I have an issue with using the OSPF downward bit and hope someone has seen this before. It appears to do nothing in this example to prevent routes being learnt via the wrong path. That is via a backup router that has learnt the route from the site primary router which has received the OSPF route originally redistibuted into OSPF from the PE (with downward bit set).
The docco says:
"The down bit is used between the PE-routers to indicate which routes were inserted into the OSPF topology database from the MPLS VPN super-backbone and thus shall not be redistributed back in the MPLS VPN super-backbone. The PE-router that redistributes the MP-BGP route as OSPF route into the OSPF topology database sets the down bit. Other PE-routers use the down bit to prevent this route from being redistributed back into MP-BGP. "
Therefore I would not expect a route received with the downward bit set to be installed into the route table nor BGP table however the below shows it is? This has essentially created a routing scenario where core routes are learnt via a dual OSPF attached access site.
The PE receiving the incorrect route:
7609#sh ip ospf 116 database summary 192.168.104.0
OSPF Router with ID (10.200.204.116) (Process ID 116)
Summary Net Link States (Area 0)
LS age: 1094
Options: (No TOS-capability, DC, Downward)
LS Type: Summary Links(Network)
Link State ID: 192.168.104.0 (summary Network Number)

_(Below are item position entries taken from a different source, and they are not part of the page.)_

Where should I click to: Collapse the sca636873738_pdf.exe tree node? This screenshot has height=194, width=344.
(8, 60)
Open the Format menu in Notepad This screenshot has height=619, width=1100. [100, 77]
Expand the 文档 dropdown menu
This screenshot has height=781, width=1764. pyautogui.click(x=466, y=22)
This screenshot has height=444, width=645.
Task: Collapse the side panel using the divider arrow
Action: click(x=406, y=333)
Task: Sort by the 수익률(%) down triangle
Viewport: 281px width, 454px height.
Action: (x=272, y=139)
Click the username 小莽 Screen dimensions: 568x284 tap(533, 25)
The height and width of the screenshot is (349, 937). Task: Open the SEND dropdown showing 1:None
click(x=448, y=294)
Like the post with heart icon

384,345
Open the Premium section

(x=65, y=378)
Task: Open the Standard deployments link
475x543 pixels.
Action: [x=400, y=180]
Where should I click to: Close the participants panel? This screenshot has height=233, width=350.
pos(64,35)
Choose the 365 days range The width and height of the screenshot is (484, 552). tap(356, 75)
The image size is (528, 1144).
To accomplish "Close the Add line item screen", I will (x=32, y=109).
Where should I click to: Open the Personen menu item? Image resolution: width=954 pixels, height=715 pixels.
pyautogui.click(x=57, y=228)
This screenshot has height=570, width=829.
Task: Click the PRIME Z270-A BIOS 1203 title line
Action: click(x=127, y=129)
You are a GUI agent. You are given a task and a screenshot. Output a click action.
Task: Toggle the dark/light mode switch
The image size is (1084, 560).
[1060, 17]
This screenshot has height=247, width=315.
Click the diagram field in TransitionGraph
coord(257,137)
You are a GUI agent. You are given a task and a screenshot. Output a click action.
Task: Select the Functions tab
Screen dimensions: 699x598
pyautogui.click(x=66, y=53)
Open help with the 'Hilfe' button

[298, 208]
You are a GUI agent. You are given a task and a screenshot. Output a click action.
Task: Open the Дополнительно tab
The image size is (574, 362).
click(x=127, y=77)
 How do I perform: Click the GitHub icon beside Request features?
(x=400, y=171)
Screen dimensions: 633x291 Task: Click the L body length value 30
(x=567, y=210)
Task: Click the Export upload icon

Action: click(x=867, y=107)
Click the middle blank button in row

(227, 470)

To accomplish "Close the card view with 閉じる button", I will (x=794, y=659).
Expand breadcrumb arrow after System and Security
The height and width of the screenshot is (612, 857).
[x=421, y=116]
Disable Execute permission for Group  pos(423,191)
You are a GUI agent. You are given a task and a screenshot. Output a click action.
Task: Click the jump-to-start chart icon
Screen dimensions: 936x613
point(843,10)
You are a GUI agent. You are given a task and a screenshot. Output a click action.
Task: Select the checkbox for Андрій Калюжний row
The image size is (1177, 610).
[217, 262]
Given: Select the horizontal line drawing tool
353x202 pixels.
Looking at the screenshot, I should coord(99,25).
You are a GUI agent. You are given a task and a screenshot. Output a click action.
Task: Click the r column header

Advertising Router: 10.200.212.116
LS Seq Number: 80000013
Network Mask: /24
MTID: 0 Metric: 1798
7609#sh ip route vrf RED 192.168.104.0
Routing Table: RED
Routing entry for 192.168.104.0/24
Known via "ospf 116", distance 110, metric 1798, type intra area
Redistributing via bgp 100
Advertised by bgp 100 match internal external 1 & 2 nssa-external 1 & 2
Last update from 10.1.59.138 on GigabitEthernet1/0/1.3684, 00:18:23 ago
Routing Descriptor Blocks:
* 10.1.59.138, from 10.200.4.229, 00:18:23 ago, via GigabitEthernet1/0/1.3684
Route metric is 1798, traffic share count is 1
7609#sh ip bgp vpnv4 vrf RED 192.168.104.0
BGP routing table entry for 100:116:192.168.104.0/24, version 195113
Paths: (1 available, best #1, table RED)
Advertised to update-groups:
10.1.59.138 from 0.0.0.0 (10.200.0.65)
Origin incomplete, metric 1798, localpref 100, weight 32768, valid, sourced, best
Extended Community: RT:100:116 OSPF DOMAIN ID:0x0005:0x000000740200
OSPF RT:0.0.0.0:2:0 OSPF ROUTER ID:10.200.204.116:512
mpls labels in/out 312/nolabel
Just a quick blind shot: are you perhaps using the capability vrf-lite configured in the VRF RED on your 7609 that is accepting the LSA even with Down bit set?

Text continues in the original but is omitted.